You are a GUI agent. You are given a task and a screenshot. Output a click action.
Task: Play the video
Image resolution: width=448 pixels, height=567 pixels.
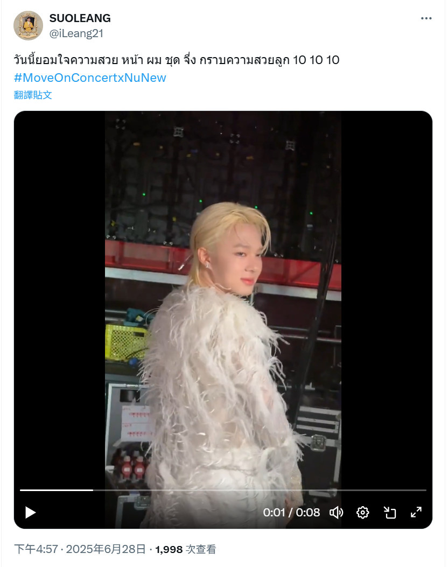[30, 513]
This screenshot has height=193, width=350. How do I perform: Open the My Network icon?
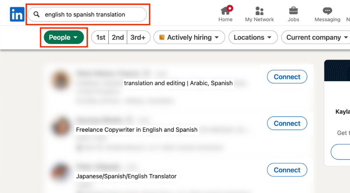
***
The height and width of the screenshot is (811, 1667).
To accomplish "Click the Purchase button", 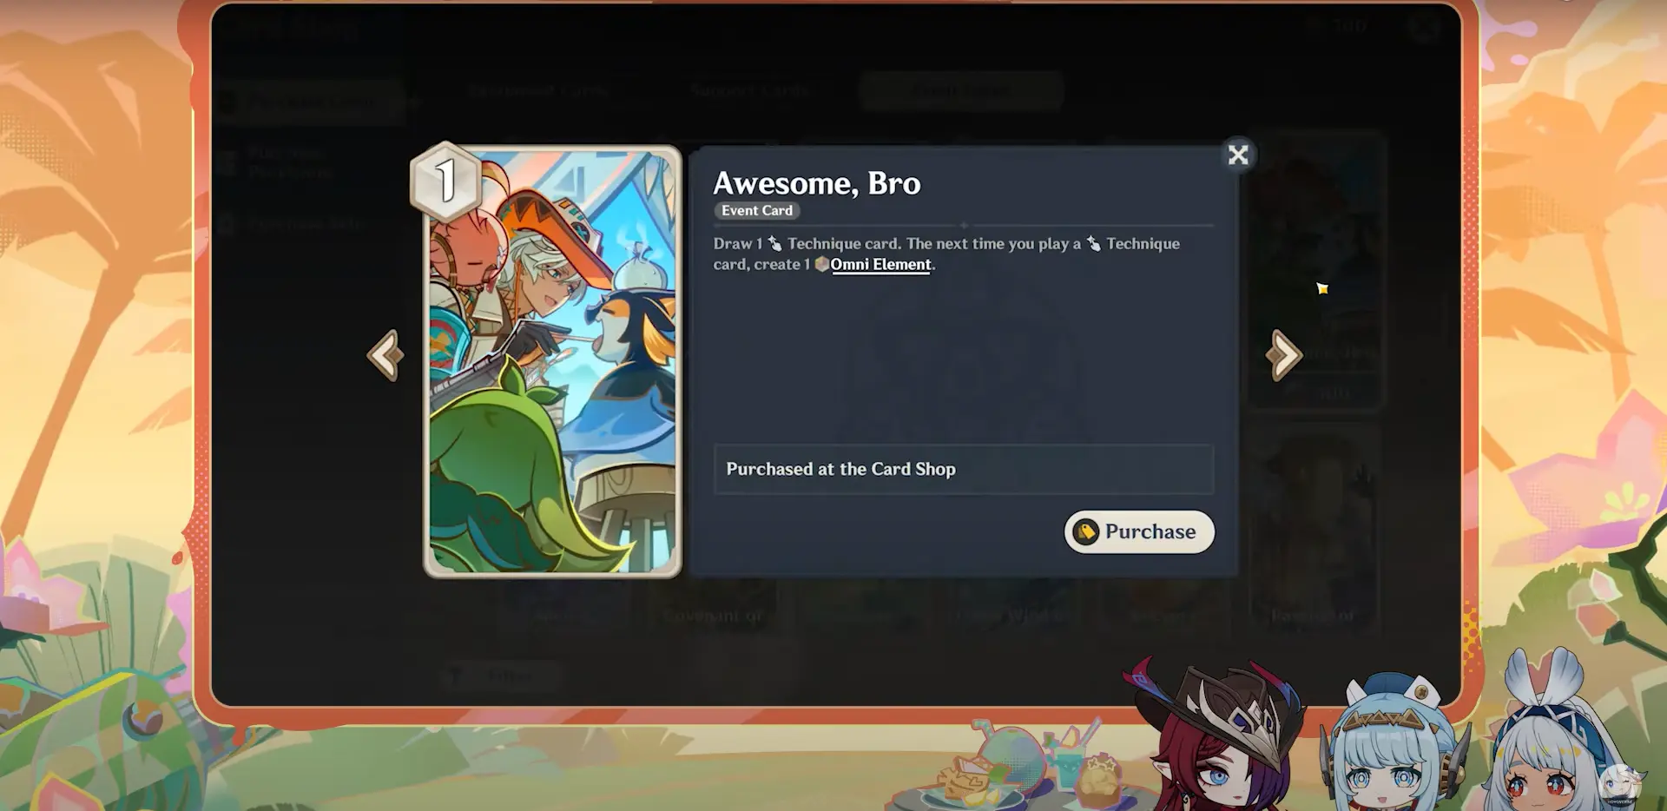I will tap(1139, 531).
***
**Task instructions:**
When the word "screenshot" occurs in a line above, list that line.

**The completed task:**
You are a GUI agent. You are given a task and a screenshot. Output a click action.
This screenshot has height=193, width=350. How do I perform: Open the My Network icon?
The height and width of the screenshot is (811, 1667).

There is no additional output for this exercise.